In a budget blueprint full of federal spending clawbacks, no one got cut deeper than the Environmental Protection Agency.

Though the agency was projected to take a hit in the President Trump's fiscal 2018 plan, its 31 percent markdown — to the tune of $2.6 billion — was the largest in a budget full of cuts.

Among the biggest reductions was a $330 million slice of the Hazardous Substance Superfund account — which funds the cleanup of contaminated sites — that the White House said would be achieved by reining in administrative costs.

The budget also ended the Clean Power Plan — an Obama-era initiative to cap carbon dioxide emissions at power plants — alongside other climate change programs while promising that the 2018 proposal "reorients EPA's air program to protect the air we breathe without unduly burdening the American economy."

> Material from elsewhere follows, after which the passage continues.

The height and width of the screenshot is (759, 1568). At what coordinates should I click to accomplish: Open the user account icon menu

EPA enforcement was also reduced by $129 million, and another $347 million was cleaved from the elimination of 50 agency programs, including environmental programs like the Great Lakes Restoration Initiative, the Chesapeake Bay Program and other regional programs.

The administration’s budget proposal set federal employee unions afire with discontent over what they called "anemic levels of funding."

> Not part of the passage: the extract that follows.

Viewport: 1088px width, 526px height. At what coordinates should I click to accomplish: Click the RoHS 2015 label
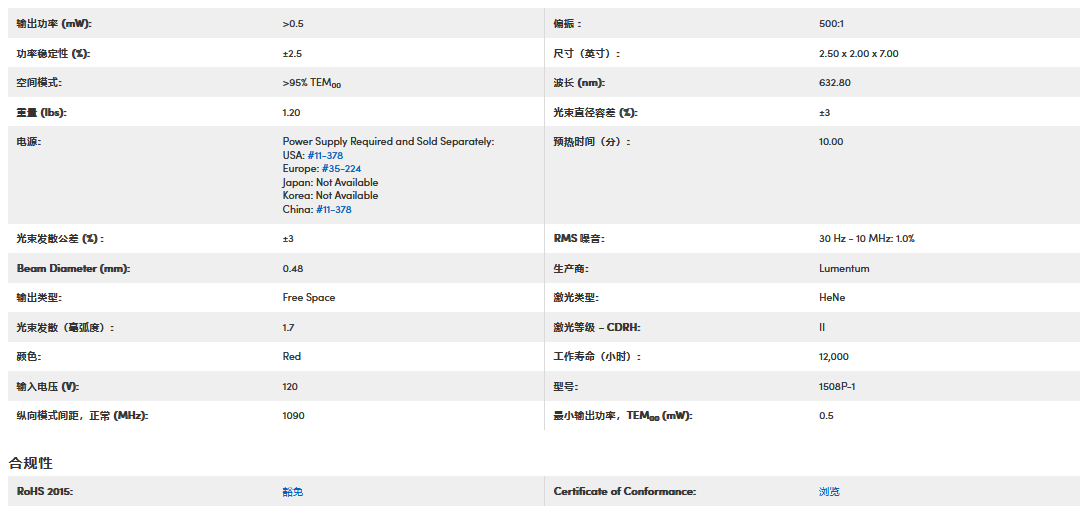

"This budget proposal has nothing to do with draining the swamp and everything to do with hurting regular Americans," National Treasury Employees Union President Tony Reardon said in a statement. "Starving the very agencies that serve taxpayers every day, in ways big and small, is a cruel opening bid in the annual debate over our federal budget."

American Federation of Government Employees National President J. David Cox Sr. said in a statement that the budget obscures the impact of job losses that would result from proposed spending cuts like the ones at EPA.

"The severity of the budget cuts proposed by President Trump could require mass layoffs of employees at federal departments and agencies, although the budget blueprint released by the White House does not detail how many federal employees could lose their jobs," he said.

Office of Management and Budget Director Mick Mulvaney said in a March 15 news conference that the proposed EPA budget would fund "beyond the core functions of the agency."